Problem requirements:
From the entries, return every line where the string "will" shows up.

Stored items from a collection:
=== Begin Enclosure ===
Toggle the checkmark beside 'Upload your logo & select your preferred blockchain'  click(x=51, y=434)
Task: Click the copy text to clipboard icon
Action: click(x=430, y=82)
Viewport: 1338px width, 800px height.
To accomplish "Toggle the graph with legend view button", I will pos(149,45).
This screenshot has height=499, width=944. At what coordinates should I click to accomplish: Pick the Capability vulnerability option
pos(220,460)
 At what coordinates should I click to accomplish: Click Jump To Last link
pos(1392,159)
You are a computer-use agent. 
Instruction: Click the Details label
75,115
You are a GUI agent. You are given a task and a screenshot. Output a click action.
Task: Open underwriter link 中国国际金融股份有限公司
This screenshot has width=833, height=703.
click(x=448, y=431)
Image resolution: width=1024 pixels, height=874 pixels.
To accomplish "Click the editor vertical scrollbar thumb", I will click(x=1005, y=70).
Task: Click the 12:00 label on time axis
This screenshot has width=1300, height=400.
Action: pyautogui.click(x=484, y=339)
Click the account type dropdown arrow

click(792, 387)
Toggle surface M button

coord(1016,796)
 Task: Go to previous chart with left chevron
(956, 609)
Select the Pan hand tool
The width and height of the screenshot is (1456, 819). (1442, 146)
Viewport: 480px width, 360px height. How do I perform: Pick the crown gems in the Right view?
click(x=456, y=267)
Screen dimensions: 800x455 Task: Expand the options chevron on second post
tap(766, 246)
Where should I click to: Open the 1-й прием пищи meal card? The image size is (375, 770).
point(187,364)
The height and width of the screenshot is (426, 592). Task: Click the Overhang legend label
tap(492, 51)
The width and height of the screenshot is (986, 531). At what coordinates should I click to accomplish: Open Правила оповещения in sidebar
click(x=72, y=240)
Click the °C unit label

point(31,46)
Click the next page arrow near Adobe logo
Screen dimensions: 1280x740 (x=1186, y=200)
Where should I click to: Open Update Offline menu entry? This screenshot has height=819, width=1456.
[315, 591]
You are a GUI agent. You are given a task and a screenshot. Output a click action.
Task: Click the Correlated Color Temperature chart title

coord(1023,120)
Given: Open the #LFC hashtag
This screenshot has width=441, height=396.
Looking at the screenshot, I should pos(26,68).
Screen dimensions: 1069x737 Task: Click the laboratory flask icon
=== End Enclosure ===
Response to this exercise:
To accomplish "Toggle the graph with legend view button", I will pos(149,45).
To accomplish "Click the editor vertical scrollbar thumb", I will click(x=1005, y=70).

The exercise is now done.